I più grandi scandali siciliani, quanto meno dell’ultimo decennio, sono destinati a rimanere impuniti. Si è capito qualche giorno fa, quando per l’ex manager della comunicazione, al secolo Faustino Giachetto, autore di una truffa all’Unione Europea per 15 milioni di euro, è scattata una sentenza di non luogo a procedere a causa della prescrizione dei reati contestati (fra cui la turbativa d’asta e la turbata libertà degli incanti, oltre alla truffa). Giachetto è stato il principale interprete dell’inchiesta sui Grandi Eventi organizzati dalla Regione fra il 2010 e il 2011, che si rivelerà solo un affluente del mega scandalo del Ciapi, un ente di formazione che il project manager ha “spremuto” fino all’intervento di finanzieri e magistrati.

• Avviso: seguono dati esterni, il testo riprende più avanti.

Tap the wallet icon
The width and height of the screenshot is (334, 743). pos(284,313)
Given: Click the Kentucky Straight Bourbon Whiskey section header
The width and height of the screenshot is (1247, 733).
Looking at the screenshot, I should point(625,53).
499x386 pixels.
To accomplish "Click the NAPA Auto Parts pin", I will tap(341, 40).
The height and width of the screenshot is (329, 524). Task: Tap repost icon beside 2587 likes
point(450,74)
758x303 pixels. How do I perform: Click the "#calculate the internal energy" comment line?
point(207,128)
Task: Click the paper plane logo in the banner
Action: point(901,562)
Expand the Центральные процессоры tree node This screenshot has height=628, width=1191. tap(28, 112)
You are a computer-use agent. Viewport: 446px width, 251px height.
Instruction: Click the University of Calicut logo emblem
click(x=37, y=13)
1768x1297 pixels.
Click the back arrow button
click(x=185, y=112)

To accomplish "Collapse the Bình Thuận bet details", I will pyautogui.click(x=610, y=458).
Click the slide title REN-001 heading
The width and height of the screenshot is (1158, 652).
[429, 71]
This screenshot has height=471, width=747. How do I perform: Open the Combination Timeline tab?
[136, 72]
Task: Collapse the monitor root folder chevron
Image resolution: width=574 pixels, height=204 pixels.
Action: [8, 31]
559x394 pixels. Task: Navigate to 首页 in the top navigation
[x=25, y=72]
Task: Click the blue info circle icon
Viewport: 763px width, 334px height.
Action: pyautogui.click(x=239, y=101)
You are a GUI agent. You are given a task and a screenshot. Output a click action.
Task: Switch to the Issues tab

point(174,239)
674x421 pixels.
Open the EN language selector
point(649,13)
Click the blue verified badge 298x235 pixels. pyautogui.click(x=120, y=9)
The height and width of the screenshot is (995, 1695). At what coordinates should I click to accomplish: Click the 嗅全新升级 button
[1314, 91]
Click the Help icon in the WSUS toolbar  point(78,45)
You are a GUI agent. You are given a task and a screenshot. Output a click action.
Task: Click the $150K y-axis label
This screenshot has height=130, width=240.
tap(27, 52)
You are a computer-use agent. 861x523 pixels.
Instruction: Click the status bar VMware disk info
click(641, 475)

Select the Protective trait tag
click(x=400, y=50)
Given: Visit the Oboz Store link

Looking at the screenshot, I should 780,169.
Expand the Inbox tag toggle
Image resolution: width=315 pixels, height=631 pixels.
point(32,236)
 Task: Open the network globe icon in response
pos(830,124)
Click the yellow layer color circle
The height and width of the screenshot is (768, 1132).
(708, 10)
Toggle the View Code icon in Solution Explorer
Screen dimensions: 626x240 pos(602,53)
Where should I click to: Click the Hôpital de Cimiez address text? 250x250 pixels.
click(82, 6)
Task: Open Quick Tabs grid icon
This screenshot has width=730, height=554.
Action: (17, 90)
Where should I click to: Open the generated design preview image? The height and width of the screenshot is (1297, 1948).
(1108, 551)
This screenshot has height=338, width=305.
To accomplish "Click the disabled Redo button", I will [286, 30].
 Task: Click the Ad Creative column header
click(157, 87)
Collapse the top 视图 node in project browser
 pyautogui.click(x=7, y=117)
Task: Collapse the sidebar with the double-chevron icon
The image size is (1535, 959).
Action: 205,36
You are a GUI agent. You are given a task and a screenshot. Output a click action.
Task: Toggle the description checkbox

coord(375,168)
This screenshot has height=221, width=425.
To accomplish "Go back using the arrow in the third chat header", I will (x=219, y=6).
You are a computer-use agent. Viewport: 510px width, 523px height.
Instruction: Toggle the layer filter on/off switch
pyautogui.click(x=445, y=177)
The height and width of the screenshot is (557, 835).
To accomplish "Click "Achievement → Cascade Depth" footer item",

Ma un tema che va molto d’attualità, tranne che nelle aule di giustizia, è quello del censimento “fantasma” del patrimonio immobiliare della Regione siciliana, affidato durante il governo Cuffaro a una cordata d’avventurieri guidati dal piemontese Ezio Bigotti. Che non solo avrebbero lasciato il lavoro a metà e per lunghi anni “secretato” da una password, ma – fattura dopo fattura – avrebbero gonfiato i costi dell’operazione fino a 110 milioni di euro, e trasferito i soldi nei paradisi fiscali. Come sia stato possibile, è ancora un mistero. La Corte dei Conti ha archiviato la pratica per un cavillo di giurisdizione, mentre i reati penali risultano già prescritti. E al netto di ulteriori approfondimenti da parte della commissione antimafia, la questione rimarrà lettera morta.

Peccato. La Sicilia avrebbe avuto l’ennesima possibilità di redimersi, invece s’è arresa. Prendete Giachetto. Nell’ormai lontano 2012 la Procura di Palermo scopre un giro di mazzette per aggiudicare appalti che riguardano dodici grandi eventi: ci sono dentro il festino di Santa Rosalia a Palermo, alcuni appuntamenti sportivi come la settimana tricolore di ciclismo e il “Sicilian Ladies Open Golf” di Sciacca, e il Taormina Fashion Award. E persino una gara per aggiudicare i servizi in occasione della visita di Papa Ratzinger a Palermo. E’ qui che scatta la miccia, dalla denuncia di uno degli imprenditori esclusi. Si chiama Benedetto Pasca, e consiglia di guardare i verbali d’aggiudicazione dell’appalto, da cui emergevano costi gonfiati del 300%. Faustino Giachetto è il trait d’union tra la Regione che bandiva le gare e gli imprenditori che se le aggiudicavano.

Ma scavando a fondo, si sviluppa un’altra tranche dell’inchiesta: quella che vede Giachetto prima coinvolto, e poi condannato a otto anni in primo grado, per la mega truffa ai danni dell’Unione Europea. Il manager di Canicattì era un grosso esperto di reperimento dei fondi comunitari. I 15 milioni di finanziamento che il Ciapi avrebbe dovuto usare per le sue campagne di comunicazione, e trovare un posto di lavoro a 1.500 giovani siciliani (di cui soltanto 14 ebbero un contratto), Giachetto li utilizzava per farci viaggi, comprarsi orologi e, più in generale, per arricchirsi.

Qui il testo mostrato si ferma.